* Stored data entries *
• • • • • • •

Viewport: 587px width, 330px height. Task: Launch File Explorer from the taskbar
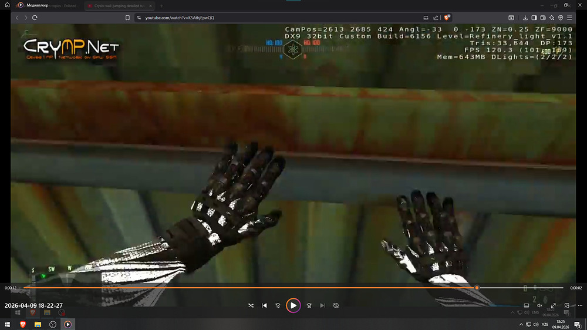[x=38, y=324]
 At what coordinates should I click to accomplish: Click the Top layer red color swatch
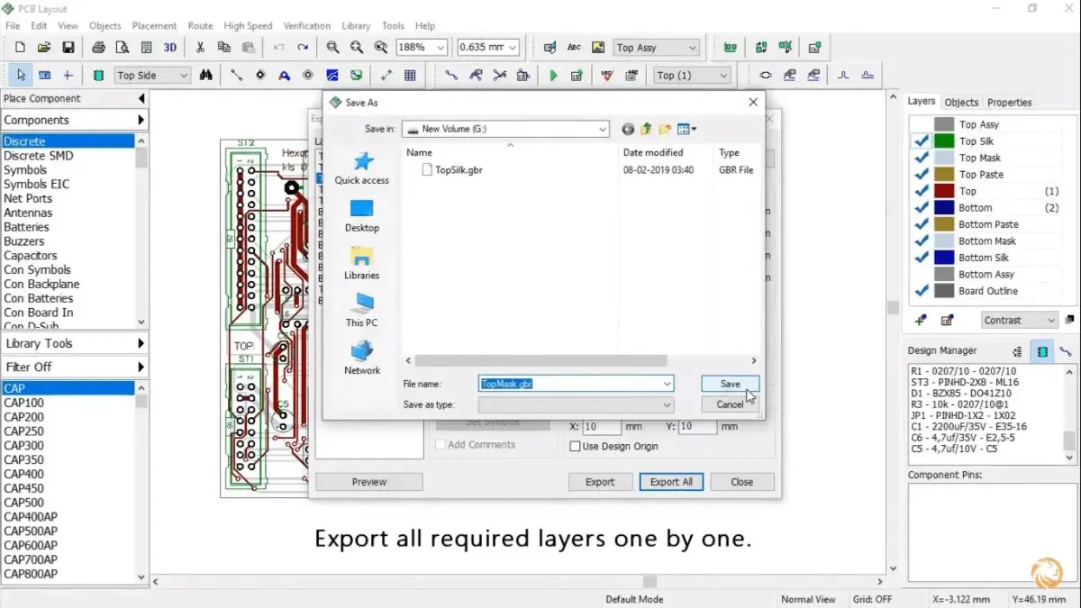[944, 191]
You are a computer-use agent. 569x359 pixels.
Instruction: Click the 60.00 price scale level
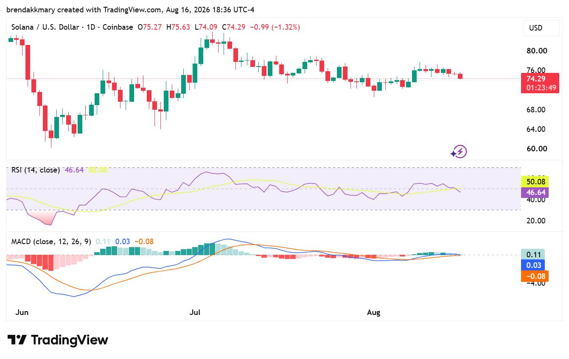click(x=536, y=149)
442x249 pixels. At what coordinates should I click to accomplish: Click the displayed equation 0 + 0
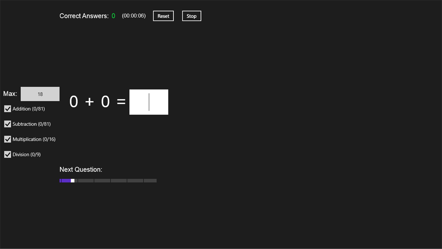pyautogui.click(x=89, y=102)
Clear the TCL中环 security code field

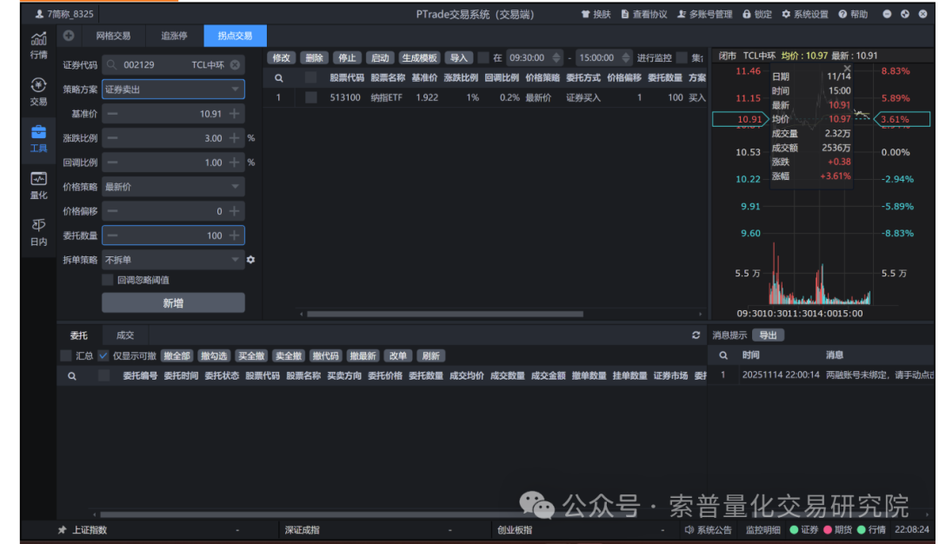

• • • • • • •

* Task to carry out *
With the pictures left out, write out exactly the lines from the line containing "You are a computer-use agent. 569x359 pixels." through the last line of the entries above, both ends included, and no others.

* Exercise solution *
You are a computer-use agent. 569x359 pixels.
Instruction: Click the 60.00 price scale level
click(x=536, y=149)
442x249 pixels. At what coordinates should I click to accomplish: Click the displayed equation 0 + 0
pyautogui.click(x=89, y=102)
Clear the TCL中环 security code field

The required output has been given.